▸ TASK DIRECTIONS
Return all the entries word for word.

::: THE RECORDS :::

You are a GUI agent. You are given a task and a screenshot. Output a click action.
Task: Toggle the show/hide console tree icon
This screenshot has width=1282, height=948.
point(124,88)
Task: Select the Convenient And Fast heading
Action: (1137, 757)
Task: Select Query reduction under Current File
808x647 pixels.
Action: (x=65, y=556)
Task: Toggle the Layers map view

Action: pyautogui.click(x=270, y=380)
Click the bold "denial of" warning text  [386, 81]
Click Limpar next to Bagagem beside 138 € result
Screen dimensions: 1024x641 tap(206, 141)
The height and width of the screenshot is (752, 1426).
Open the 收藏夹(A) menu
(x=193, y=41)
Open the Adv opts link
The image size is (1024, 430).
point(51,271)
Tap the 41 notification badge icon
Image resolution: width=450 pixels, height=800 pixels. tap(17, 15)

:::

▸ EXERCISE RESPONSE
You are a GUI agent. You are given a task and a screenshot. Output a click action.
Task: Toggle the show/hide console tree icon
This screenshot has width=1282, height=948.
point(124,88)
Task: Select the Convenient And Fast heading
Action: (1137, 757)
Task: Select Query reduction under Current File
808x647 pixels.
Action: (x=65, y=556)
Task: Toggle the Layers map view

Action: pyautogui.click(x=270, y=380)
Click the bold "denial of" warning text  [386, 81]
Click Limpar next to Bagagem beside 138 € result
Screen dimensions: 1024x641 tap(206, 141)
The height and width of the screenshot is (752, 1426).
Open the 收藏夹(A) menu
(x=193, y=41)
Open the Adv opts link
The image size is (1024, 430).
point(51,271)
Tap the 41 notification badge icon
Image resolution: width=450 pixels, height=800 pixels. tap(17, 15)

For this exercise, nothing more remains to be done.